WORK TO COMPLETE
Keep every character as it is and output all of the records.

INPUT RECORDS
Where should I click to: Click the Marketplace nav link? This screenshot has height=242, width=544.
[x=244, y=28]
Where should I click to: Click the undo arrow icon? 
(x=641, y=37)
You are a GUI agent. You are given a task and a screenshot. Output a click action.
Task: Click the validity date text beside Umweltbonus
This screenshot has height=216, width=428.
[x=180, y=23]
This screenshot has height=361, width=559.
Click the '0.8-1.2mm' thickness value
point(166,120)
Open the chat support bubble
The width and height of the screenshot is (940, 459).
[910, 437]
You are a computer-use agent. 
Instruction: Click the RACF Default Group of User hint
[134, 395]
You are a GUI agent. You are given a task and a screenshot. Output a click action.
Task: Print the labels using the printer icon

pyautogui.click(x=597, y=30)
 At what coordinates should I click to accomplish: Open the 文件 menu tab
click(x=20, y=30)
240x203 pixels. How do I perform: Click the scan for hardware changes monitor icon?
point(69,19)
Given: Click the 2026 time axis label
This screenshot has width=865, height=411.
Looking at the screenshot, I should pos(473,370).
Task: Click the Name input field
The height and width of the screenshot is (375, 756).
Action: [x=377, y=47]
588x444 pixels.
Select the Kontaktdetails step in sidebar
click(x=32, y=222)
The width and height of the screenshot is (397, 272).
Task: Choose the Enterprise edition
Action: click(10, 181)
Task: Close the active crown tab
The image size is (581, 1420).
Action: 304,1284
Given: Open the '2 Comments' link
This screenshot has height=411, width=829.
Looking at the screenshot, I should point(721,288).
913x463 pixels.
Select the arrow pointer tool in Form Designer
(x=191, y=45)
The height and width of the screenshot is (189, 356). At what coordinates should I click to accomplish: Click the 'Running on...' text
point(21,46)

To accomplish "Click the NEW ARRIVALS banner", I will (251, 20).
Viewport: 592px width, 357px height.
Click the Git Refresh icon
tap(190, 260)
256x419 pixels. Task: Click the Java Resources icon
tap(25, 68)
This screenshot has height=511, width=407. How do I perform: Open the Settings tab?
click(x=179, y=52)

RESPONSE BELOW
Where should I click to: Click the Marketplace nav link? This screenshot has height=242, width=544.
[x=244, y=28]
Where should I click to: Click the undo arrow icon? 
(x=641, y=37)
You are a GUI agent. You are given a task and a screenshot. Output a click action.
Task: Click the validity date text beside Umweltbonus
This screenshot has height=216, width=428.
[x=180, y=23]
This screenshot has height=361, width=559.
Click the '0.8-1.2mm' thickness value
point(166,120)
Open the chat support bubble
The width and height of the screenshot is (940, 459).
[910, 437]
You are a computer-use agent. 
Instruction: Click the RACF Default Group of User hint
[134, 395]
You are a GUI agent. You are given a task and a screenshot. Output a click action.
Task: Print the labels using the printer icon

pyautogui.click(x=597, y=30)
 At what coordinates should I click to accomplish: Open the 文件 menu tab
click(x=20, y=30)
240x203 pixels. How do I perform: Click the scan for hardware changes monitor icon?
point(69,19)
Given: Click the 2026 time axis label
This screenshot has width=865, height=411.
Looking at the screenshot, I should pos(473,370).
Task: Click the Name input field
The height and width of the screenshot is (375, 756).
Action: [x=377, y=47]
588x444 pixels.
Select the Kontaktdetails step in sidebar
click(x=32, y=222)
The width and height of the screenshot is (397, 272).
Task: Choose the Enterprise edition
Action: click(10, 181)
Task: Close the active crown tab
The image size is (581, 1420).
Action: 304,1284
Given: Open the '2 Comments' link
This screenshot has height=411, width=829.
Looking at the screenshot, I should point(721,288).
913x463 pixels.
Select the arrow pointer tool in Form Designer
(x=191, y=45)
The height and width of the screenshot is (189, 356). At what coordinates should I click to accomplish: Click the 'Running on...' text
point(21,46)

To accomplish "Click the NEW ARRIVALS banner", I will (251, 20).
Viewport: 592px width, 357px height.
Click the Git Refresh icon
tap(190, 260)
256x419 pixels. Task: Click the Java Resources icon
tap(25, 68)
This screenshot has height=511, width=407. How do I perform: Open the Settings tab?
click(x=179, y=52)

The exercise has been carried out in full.